But how fast depends on a number of factors including client-side cache memory, ratio of “gets” to “sets”, and the number of clients. Using the client-side cache can also reduce the load on the Redis cluster, and enable higher client-side throughputs. A good rule of thumb would be that latency is improved most with cache hit rates > 50% and less “sets”, clients and load, but more substantial throughput savings are achieved with more clients—it just depends what your particular performance/throughput tradeoff goals are in practice. And with all benchmarking and modeling activities, it pays to repeat a similar exercise with your own clusters, applications, clients, and workloads, as the results may differ.
Apache Kafka vs. Redis Pub/Sub & Streams
A 3-part blog series with a detailed analysis of Apache Kafka vs Redis messaging patterns (pub/sub and streams) – how do the functionality and performance compare?
Apache ZooKeeper Meets the Dining Philosophers, 9 May, 2021
A ZooKeeper walks into a pub, and ends up helping some Philosophers solve their fork resource contention problem. This was a fun blog to test out our new Apache ZooKeeper managed service. I wrote a simple Dining Philosophers solution, using Apache ZooKeeper and Apache Curator, tried it out on a single Server and an Ensemble, and reported the performance results and implications for Apache Kafka ZooKeeper performance (hint: it doesn’t have great write scalability). Apache Kafka is leaving the Zoo(keeper) soon (KRaft is now the default meta-data system), but there are still lots of distributed applications in need of some coordination help.

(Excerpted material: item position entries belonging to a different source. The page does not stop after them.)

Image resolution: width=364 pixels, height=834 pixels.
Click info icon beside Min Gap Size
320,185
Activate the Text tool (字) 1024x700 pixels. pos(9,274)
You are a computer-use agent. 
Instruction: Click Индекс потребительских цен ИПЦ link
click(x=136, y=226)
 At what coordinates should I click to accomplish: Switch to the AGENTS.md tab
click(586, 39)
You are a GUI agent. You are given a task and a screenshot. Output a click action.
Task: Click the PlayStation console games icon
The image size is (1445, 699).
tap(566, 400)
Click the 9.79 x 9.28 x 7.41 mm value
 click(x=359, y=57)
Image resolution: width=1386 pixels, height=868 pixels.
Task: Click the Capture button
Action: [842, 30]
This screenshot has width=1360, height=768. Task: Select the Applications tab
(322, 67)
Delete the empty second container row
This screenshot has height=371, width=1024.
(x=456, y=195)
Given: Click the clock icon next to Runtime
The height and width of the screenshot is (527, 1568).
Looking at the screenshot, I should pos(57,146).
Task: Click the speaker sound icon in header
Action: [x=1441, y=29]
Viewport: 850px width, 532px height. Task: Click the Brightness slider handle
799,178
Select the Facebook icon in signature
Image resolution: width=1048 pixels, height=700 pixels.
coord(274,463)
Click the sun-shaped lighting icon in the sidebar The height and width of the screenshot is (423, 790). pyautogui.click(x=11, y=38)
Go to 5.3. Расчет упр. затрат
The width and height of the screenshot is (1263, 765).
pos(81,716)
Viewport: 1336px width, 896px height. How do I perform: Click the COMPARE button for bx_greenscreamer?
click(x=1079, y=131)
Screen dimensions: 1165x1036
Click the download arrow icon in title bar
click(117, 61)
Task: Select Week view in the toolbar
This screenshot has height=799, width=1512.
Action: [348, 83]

This blog was an overview of using Kafka Connect, Debezium and PostgreSQL.
Performance summary:
One limitation of the Debezium PostgreSQL connector is that it can only run as a single task. I ran some load tests and discovered that a single task can process a maximum of 7,000 change data events/second. This also corresponds to transactions/second as long as there’s only one change event per transaction. If there are multiple events per transaction, then the transaction throughput will be less. In a previous blog (pipeline series part 9) we achieved 41,000 inserts/s into PostgreSQL, and 7,000 is only 17% of that. So, this part of the CDC pipeline is acting more like an elephant than a cheetah in practice. However, typical PostgreSQL workloads have a mix of writes and reads, so the write rate may be substantially less than this, making the Debezium PostgreSQL connector a more viable solution.
I also noticed another slightly odd behaviour that you may need to be aware of. If two (or more) tables are being watched for change events, and the load is unbalanced across the tables (e.g. if a batch of changes occurs in one table slightly before the other), then the connector processes all the changes from the first table before starting on changes for the second table. This was a 10 minute delay for the example I discovered. I’m not really sure what’s going on here, but it looks like the connector has to process all changes for one table, before moving onto other tables. For more normal, well-balanced workloads, this may not be an issue, but for spikey/batch loads that heavily load a single table, this may cause problems for timely processing of change events from other tables.
One solution may be to run multiple connectors. This appears to be possible (e.g. see this useful blog), and may also help with overcoming the 7,000 events/s max processing limit. However, it would probably only work if there is no overlap of tables between the connectors, and you need to have multiple replication slots for this work (there is a connector configuration option for “slot.name”).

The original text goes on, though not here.